Born in Glascow, Scotland, Gary McKinnon has been declared by the United States Government to be the most prolific, most dangerous hacker of all time. The U.S. wants McKinnon here in the States to face a possible life sentence and $1.75 million dollar fine for what they say was a massive attack on the military's computer systems between 2001 and 2002. But when one looks at all of the evidence of what actually occurred, a conclusion could also be reached that it's Mr. McKinnon who should be charging the U.S. government for exposing glaring and major security holes in a flawed data storing system.
From his small apartment on the outskirts of London, on Hillfield Avenue in an area called Crouch End, McKinnon used his home PC and a dial up connection and started poking around various U.S. Government web sites seeking information about aliens and whether or not the U.S. was concealing evidence of contact or technology gleaned from any such encounters.
What he found he claims were testimonials by senior government officials of technology being used by the U.S. government and in particular, the military, that was gained in encounters with extra terrestrial life. Believing he had hit the mother lode, McKinnon says that he found so many glaring security holes in the military's computer apparatus that he went down to the local computer shop and purchased software that would allow him to scan more quickly through the various data bases. Searching for the Holy Grail as it were of all UFO believers, McKinnon, from his home remember, on a regular PC, with a DIAL UP CONNECTION, and a piece of readily available software, hacked 97 computers out of the 73,000 that he scanned. 97 U.S. military computers!
Perusing through all of these top secret documents, McKinnon could not believe that it was so easy to hack the Pentagon that he began to leave desktop notes on the computers he did access to warn of the glaring security holes. That was his biggest mistake and one that has cost him six years of worry that he was going to Gitmo, because the U.S. did not quite enjoy being embarrassed in public like that, and demanded that McKinnon be extradited to face charges of illegally accessing computer systems.

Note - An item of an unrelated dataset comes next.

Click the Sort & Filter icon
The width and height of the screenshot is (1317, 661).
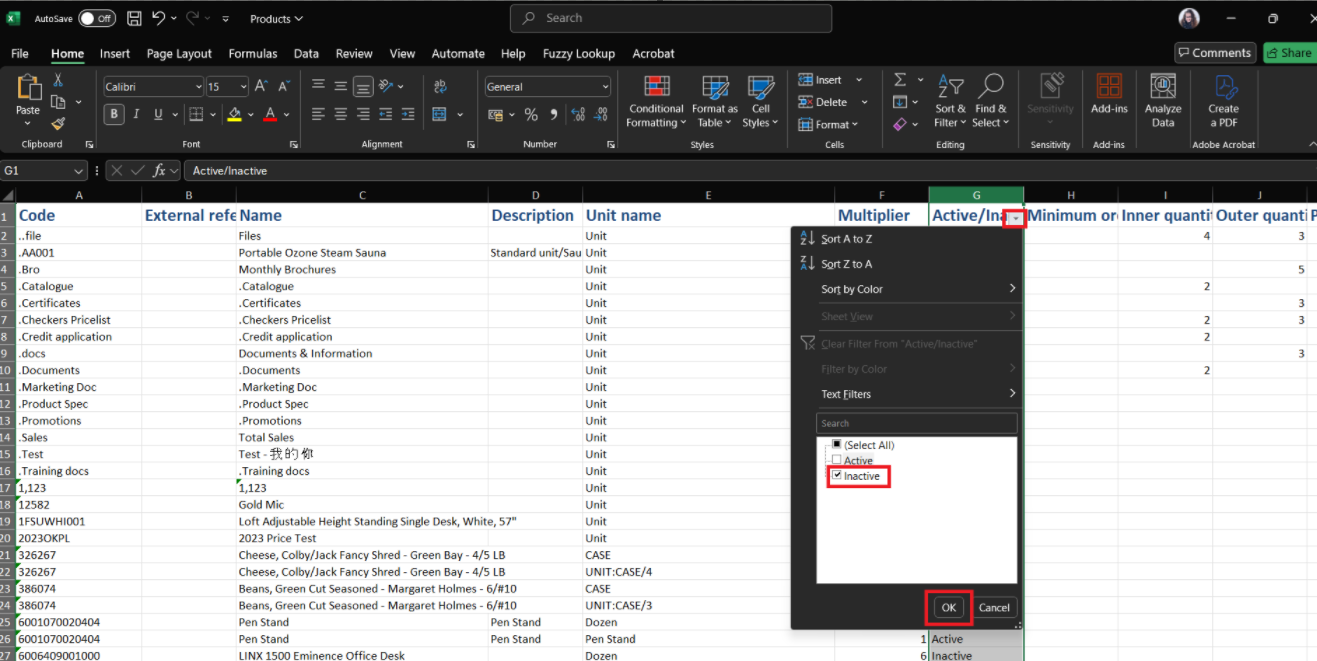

Told by U.S. prosecutors to come quietly and he'd receive leniency, as in 20 to life leniency, McKinnon chose instead to fight the extradition in U.K. courts.
So the U.S. prosecutors turned up the heat by telling McKinnon they were going to make sure he became the boyfriend of some good old boy from the backwoods of West Virginia. Not really wishing to acquiesce to years of homosexual rape, McKinnon took his case all the way to Britain's highest court, The House Of Lords. And just lost. The only chance he has left to avoid being Bubba's girlfriend is an appeal to the European Court On Human Rights, who would have to agree that McKinnon was not a terrorist, and that the threats of rape by U.S. prosecutors amounted to a threat of bodily harm if extradited. It should also be noted that many U.K. citizens are angry at the extradition ruling by the High Court due to England's law which says that U.K. citizens can not be extradited due to political reasons, and that is clearly the case here.
But during this entire affair, of which almost no one here in America was aware of, the glaring questions that have not been asked would seem to a reasonable person to far overshadow the piddly little hacking complaint against McKinnon. Is the U.S. government, in particular NASA, the Pentagon, all of the military branches, and the NSA, CIA, and FBI going to sit there and tell us that a man who went to Highgate Wood School, and had no real knowledge of computer networks other than what he taught himself, hacked into the most secure defense related military computer systems in the entire world? That the safeguards that should have been in place weren't? And if that's the case, why are they trying to prosecute this man who showed them where the security flaws were, when they should have quietly let the story die and thanked the poor sap for helping fix things? It couldn't be because this run amok government likes to 'fry' people could it? That's what prosecutors told McKinnon. He was going to fry.
Now hold on one damned minute. If this little nobody, who was playing around and accidentally discovered these glaring security flaws could do it with a home PC and a dial up connection, does that not beg the question of who else has been wandering around our defense system computers, like oh, maybe the Chinese, the Russians, the Canadians, the government of Belarus, the Jamaicans, and anyone else with the mind to do so? Who has been fired over this, and which military personnel have been demoted or thrown in the brig for this egregious lapse? Oh. No one. Not a single person. But they want to throw the book at some poor sucker who wasn't out to do any harm, who has been declared by the U.S. to be 'the world's most dangerous hacker', and who just wishes that the alien life he was looking for would come and rescue his dumb ass before the Americans turn him into a victim of lifelong rape.
Does the U.S. government not have enough real terror suspects to track down and prosecute? Isn't there supposed to be some guy in a cave with a dialysis machine who needs killing? And aren't there hackers with much more sophisticated talents and machinery than Gary McKinnon? This is starting to look like a real life X Files case, straight out of Mulder and Scully land. Some little guy snoops around and finds something he's not supposed to, and the government sends out the Men In Black to get him and lock him away where he can't tell anyone what he found. Millions of taxpayer dollars wasted on both sides of the Atlantic to catch a mouse, a scapegoat for the miltary's shortcomings, while the killer lions roam free to wreak havoc at will, both in real time and in cyber space.